Since Proposition 65 mandates commercial speech, the relevant question was whether California could justify compelled disclosure. The district court applied a three-factor test to decide that (1) the state failed to demonstrate that the acrylamide warning was purely factual and uncontroversial; (2) the warning was probably misleading; and (3) the Proposition 65 enforcement system may impose a heavy legal burden on those who use alternatives to the safe harbor warning.
The Ninth Circuit agreed that in light of strong disagreement from reputable scientific sources about the carcinogenic effect of acrylamide in food, the district court’s decision that the warning is controversial was not clearly wrong. Further, the Ninth Circuit agreed that the reference to a “known” carcinogen in the safety warning carries a complex legal meaning under Proposition 65 that consumers would not derive from the warning without context. Because a reasonable person might think California food will increase consumers’ cancer risk (which California said it didn’t, in fact), the Ninth Circuit found the warning to be misleading.

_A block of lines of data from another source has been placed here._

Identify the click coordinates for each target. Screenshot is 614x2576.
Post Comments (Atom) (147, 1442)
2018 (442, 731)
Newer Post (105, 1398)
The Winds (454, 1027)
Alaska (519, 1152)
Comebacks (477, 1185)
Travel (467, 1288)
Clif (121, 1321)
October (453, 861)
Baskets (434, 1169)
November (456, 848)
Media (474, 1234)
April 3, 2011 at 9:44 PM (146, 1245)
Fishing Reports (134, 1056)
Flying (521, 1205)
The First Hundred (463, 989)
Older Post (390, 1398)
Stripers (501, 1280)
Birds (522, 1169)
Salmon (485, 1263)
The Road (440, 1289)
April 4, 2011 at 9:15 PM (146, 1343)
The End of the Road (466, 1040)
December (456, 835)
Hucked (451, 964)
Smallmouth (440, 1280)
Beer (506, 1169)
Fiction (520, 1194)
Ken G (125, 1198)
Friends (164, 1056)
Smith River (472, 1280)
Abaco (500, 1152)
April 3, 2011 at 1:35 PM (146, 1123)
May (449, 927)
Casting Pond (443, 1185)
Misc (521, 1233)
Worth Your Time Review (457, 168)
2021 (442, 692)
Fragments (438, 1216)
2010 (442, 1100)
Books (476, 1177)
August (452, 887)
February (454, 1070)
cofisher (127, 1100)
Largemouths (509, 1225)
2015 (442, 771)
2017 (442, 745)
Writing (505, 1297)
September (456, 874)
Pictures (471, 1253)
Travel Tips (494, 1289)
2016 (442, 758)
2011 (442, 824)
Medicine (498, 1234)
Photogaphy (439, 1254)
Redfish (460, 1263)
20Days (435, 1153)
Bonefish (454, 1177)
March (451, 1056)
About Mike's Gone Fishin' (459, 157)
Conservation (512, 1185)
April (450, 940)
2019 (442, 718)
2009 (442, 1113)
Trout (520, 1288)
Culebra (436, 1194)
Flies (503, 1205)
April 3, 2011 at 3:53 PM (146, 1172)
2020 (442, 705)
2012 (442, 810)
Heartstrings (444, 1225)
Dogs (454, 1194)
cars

Finally, the Ninth Circuit agreed that the Proposition 65 enforcement regime creates a heavy legal burden for food producers and sellers because Proposition 65 does not allow companies to add information to the warning. of safety at their discretion, preventing them from explaining their point of view on the true dangers of acrylamide in food. Further, the Ninth Circuit found that the high cost of product testing to counter Proposition 65’s warning requirement disproportionately affects small businesses and appears unduly burdensome.
The Ninth Circuit ultimately concluded that CERT could not claim protection under the prior restraint doctrine because the Proposition 65 acrylamide suit is likely unconstitutional. The Ninth Circuit’s decision does not directly apply to other pending acrylamide litigation or settlements and to consent judgments in prior litigation. But companies with past and existing Proposition 65 acrylamide cases should review the Ninth Circuit’s ruling and carefully consider its impact on those cases.